How calmodulin interacts with the adenosine A(2A) and the dopamine D(2) receptors

Abstract

Receptor heteromerization is a mechanism used by G protein-coupled receptors to diversify their properties and function. We previously demonstrated that these interactions occur through salt bridge formation between epitopes of the involved receptors. Recent studies claim that calmodulin (CaM) binds to an Arg-rich epitope located in the amino-terminus of the dopamine D(2) receptor third intracellular loop. This is the same epitope involved in adenosine A(2A)-D(2) receptor heteromerization, through Coulombic interaction between the Arg residues and a phosphorylated serine (pS) located in the medial segment of the C-terminus of the A(2A) receptor.

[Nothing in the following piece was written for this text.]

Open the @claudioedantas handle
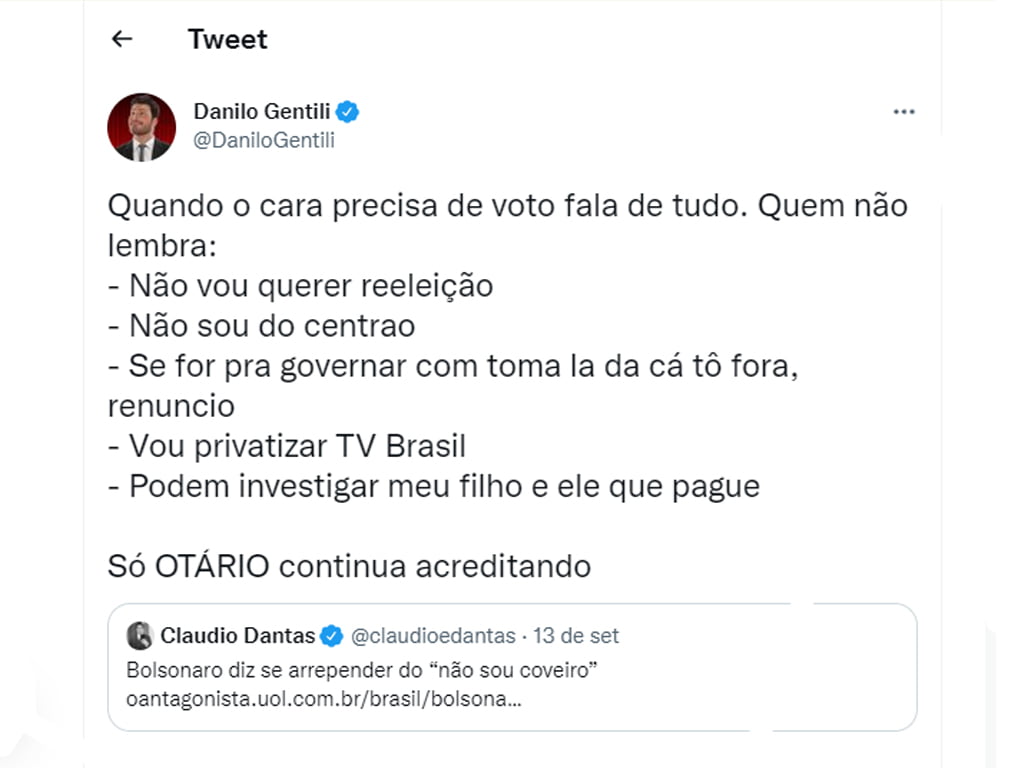The image size is (1010, 768). click(432, 636)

Mass spectrometric analysis indicates that an electrostatic interaction involving the D(2) receptor Arg-rich epitope and several CaM acidic epitopes are mainly responsible for the D(2) receptor-CaM binding. CaM could also form multiple noncovalent complexes by means of electrostatic interactions with an epitope localized in the proximal segment of the C-terminus of the A(2A) receptor. Ca(2+) disrupted the binding of CaM to the D(2) but not to the A(2A) receptor epitope, and CaM disrupted the electrostatic interactions between the D(2) receptor epitope and the more distal A(2A) receptor epitope. A model is introduced with the possible functional implications of A(2A)-D(2)-CaM interactions. These in vitro findings imply a possible regulatory role for CaM in receptor heteromers formation.

Figure 1

(a) Bovine CaM sequence and (b) bovine CaM model.

Figure 2

Binding of the D₂ NI3L and the A_2A−1 epitopes to CaM. Spectra of (a) NCX of CaM and the D₂ NI3L epitope (VLRRRRKRVN). (b) No NCX form between CaM and the modified D₂ NI3L epitope (VLAAAKAVN) where Arg were replaced by Ala. (c) Disruption of the interaction of the D₂ NI3L epitope (VLRRRRKRVN) and the A_2A−2 epitope (SAQEpSQGNT) by CaM. Although both peptides are present, no NCX forms between these epitopes in the presence of CaM. (d) Mixture of CaM and the A_2A−1 epitope (RIREFRQTFR).

Figure 3

Fragments generated by the chymotryptic digest of CaM, the NCX of CaM with the D₂ NI3L and the A_2A−1 epitopes. Spectra of enzymatic digest of (a) CaM alone, (b) mixture of CaM and the D₂ NI3L epitope (VLRRRRKRVN), and (c) mixture of CaM and the A_2A−1 epitope (RIREFRQTFR). * denotes CaM fragments.

Figure 4

(a) Spectrum of a mixture of CaM and the D₂ NI3L epitope (VLRRRRKRVN) in the presence of CaCl₂ (10 mg/dL), showing a decrease in the relative abundance of NCX of CaM with the D₂ NI3L epitope in the presence of Ca²⁺. (b) Lack of changes in the binding of CaM to the A_2A−1 epitope in the presence of Ca²⁺. Spectra of a mixture of CaM and the A_2A−1 epitope (RIREFRQTFR) in the absence and presence of CaCl₂ (10 mg/dL). (c) Spectra of mixture of the D₂NI3L epitope (VLRRRRKRVN) and A_2A−2 epitope (SAQEpSQGNT) showing no significant change in NCX formation in the absence and presence of Ca²⁺.

Figure 5

Scheme of hypothetical functional interactions between CaM and A_2A and D₂ receptors. (a) In the absence of CaM, A_2A receptor binds to the D₂ receptor by an electrostatic interactions between the A_2A−2 epitope (SAQEpSQGNT), localized in the medium segment of the C-terminus of the A_2A receptor (pink box), and the D₂NI3L epitope (VLRRRRKRVN), localized in the N-terminal segment of the third intracellular loop of the D₂ receptor (blue box). (b) A_2A−D₂ receptor heteromerization could also involve CaM as a linker, by its ability to simultaneously bind to the D₂NI3L epitope and to the A_2A−1 epitope (RIREFRQTFR), localized in the proximal segment of the C-terminus of the A_2A receptor (red box). (c–d) Ca²⁺ (black dots) disrupts the binding of CaM to the D₂ receptor but not to the A_2A receptor, which leaves the D₂NI3L epitope to interact with the A_2A−2 epitope or with G_i/o proteins (see text).